Problem requirements: Begin with the first line of the entries below. Copy each line exactly, stopping after the one that contains "Toggle the Credit".

Supplied records:
============================================================
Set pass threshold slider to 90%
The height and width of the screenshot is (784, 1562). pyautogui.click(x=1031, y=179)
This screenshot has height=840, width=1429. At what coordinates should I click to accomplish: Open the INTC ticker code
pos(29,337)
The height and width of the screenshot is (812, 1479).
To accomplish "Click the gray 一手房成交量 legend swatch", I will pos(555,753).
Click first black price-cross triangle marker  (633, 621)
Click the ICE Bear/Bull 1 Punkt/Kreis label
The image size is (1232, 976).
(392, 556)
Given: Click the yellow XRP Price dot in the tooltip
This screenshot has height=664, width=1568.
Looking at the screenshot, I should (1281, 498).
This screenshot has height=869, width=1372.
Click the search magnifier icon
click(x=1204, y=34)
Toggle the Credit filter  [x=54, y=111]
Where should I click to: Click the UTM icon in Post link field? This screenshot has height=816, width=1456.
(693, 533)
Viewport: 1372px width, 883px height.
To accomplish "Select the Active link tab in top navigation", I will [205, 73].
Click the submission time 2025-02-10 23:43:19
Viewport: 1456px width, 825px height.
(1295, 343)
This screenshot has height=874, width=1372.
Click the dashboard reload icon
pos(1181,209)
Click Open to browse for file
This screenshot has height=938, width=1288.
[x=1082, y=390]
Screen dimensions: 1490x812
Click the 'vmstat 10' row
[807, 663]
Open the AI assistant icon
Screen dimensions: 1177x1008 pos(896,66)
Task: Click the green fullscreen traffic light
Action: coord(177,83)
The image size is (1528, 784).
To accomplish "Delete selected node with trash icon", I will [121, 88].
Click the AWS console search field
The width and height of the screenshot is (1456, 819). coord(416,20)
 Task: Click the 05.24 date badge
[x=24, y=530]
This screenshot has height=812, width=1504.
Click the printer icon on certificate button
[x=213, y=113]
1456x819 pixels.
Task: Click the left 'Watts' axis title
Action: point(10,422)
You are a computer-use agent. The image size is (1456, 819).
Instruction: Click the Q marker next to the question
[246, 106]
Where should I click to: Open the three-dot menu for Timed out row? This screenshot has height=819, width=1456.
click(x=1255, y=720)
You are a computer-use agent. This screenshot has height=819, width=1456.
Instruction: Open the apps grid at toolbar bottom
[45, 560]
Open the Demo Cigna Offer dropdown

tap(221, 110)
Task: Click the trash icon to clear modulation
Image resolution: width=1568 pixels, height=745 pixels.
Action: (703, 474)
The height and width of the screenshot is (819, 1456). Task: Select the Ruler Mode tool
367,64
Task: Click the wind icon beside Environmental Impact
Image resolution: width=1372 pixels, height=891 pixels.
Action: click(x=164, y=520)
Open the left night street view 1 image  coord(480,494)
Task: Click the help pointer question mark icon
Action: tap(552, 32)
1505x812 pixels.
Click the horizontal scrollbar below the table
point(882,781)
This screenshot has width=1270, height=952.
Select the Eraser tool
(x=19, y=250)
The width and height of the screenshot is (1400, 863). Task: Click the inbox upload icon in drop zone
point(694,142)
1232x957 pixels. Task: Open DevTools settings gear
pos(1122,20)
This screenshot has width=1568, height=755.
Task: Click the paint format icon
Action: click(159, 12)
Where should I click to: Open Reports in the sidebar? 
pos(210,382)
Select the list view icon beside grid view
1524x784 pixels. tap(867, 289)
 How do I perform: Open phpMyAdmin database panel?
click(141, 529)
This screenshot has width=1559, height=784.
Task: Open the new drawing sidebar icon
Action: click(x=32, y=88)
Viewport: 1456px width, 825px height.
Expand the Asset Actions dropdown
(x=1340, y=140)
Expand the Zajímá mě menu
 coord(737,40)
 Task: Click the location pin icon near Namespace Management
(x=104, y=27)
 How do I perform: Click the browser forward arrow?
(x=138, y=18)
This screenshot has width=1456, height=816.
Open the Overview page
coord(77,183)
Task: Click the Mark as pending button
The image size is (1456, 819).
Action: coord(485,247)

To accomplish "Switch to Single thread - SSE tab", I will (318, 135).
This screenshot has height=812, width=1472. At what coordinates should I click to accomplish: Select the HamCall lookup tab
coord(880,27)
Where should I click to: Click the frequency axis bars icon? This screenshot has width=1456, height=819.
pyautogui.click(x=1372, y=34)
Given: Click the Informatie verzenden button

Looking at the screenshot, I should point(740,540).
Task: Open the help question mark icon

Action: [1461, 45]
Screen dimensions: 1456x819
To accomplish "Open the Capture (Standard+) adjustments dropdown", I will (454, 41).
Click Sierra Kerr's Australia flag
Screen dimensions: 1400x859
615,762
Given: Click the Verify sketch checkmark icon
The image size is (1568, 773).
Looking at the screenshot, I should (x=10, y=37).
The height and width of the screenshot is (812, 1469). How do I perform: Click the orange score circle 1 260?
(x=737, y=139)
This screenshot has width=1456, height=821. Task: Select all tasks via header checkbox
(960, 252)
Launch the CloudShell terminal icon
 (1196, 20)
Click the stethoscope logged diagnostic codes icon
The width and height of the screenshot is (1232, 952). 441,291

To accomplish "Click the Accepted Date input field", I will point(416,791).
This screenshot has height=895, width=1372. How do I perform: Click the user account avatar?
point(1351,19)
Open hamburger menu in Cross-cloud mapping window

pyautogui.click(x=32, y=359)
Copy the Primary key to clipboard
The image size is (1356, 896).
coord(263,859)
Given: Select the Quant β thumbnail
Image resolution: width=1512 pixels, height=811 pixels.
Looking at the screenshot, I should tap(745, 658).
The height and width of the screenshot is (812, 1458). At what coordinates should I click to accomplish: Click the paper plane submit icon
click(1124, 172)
============================================================
Answer:
Set pass threshold slider to 90%
The height and width of the screenshot is (784, 1562). pyautogui.click(x=1031, y=179)
This screenshot has height=840, width=1429. At what coordinates should I click to accomplish: Open the INTC ticker code
pos(29,337)
The height and width of the screenshot is (812, 1479).
To accomplish "Click the gray 一手房成交量 legend swatch", I will pos(555,753).
Click first black price-cross triangle marker  (633, 621)
Click the ICE Bear/Bull 1 Punkt/Kreis label
The image size is (1232, 976).
(392, 556)
Given: Click the yellow XRP Price dot in the tooltip
This screenshot has height=664, width=1568.
Looking at the screenshot, I should (1281, 498).
This screenshot has height=869, width=1372.
Click the search magnifier icon
click(x=1204, y=34)
Toggle the Credit filter  [x=54, y=111]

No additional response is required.